GOAL: Update the records below by replacing "screenshot" with "screen capture" wherever it appears, and leave every other word unchanged. Omit the pictures from your answer.

Entries on target coordinates:

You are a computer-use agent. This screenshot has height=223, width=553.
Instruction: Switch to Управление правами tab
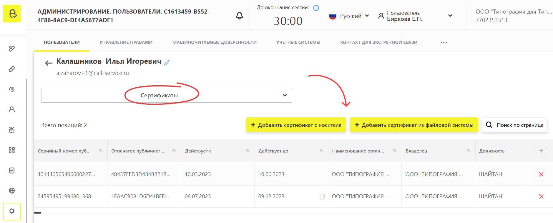126,42
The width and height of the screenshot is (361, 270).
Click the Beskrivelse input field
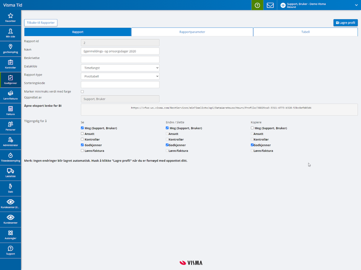coord(120,59)
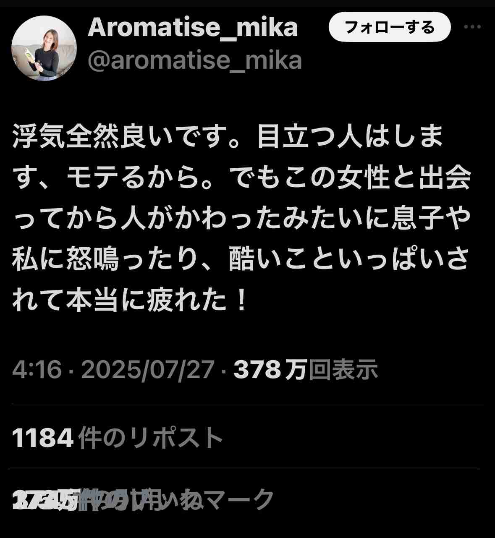Screen dimensions: 495x538
Task: Select the tweet line starting 浮気全然良いです
Action: pyautogui.click(x=228, y=137)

FULL ANSWER:
You are a computer-use agent. This screen capture has height=223, width=553.
Instruction: Switch to Управление правами tab
126,42
The width and height of the screen capture is (361, 270).
Click the Beskrivelse input field
coord(120,59)
Screen dimensions: 495x538
Task: Select the tweet line starting 浮気全然良いです
Action: pyautogui.click(x=228, y=137)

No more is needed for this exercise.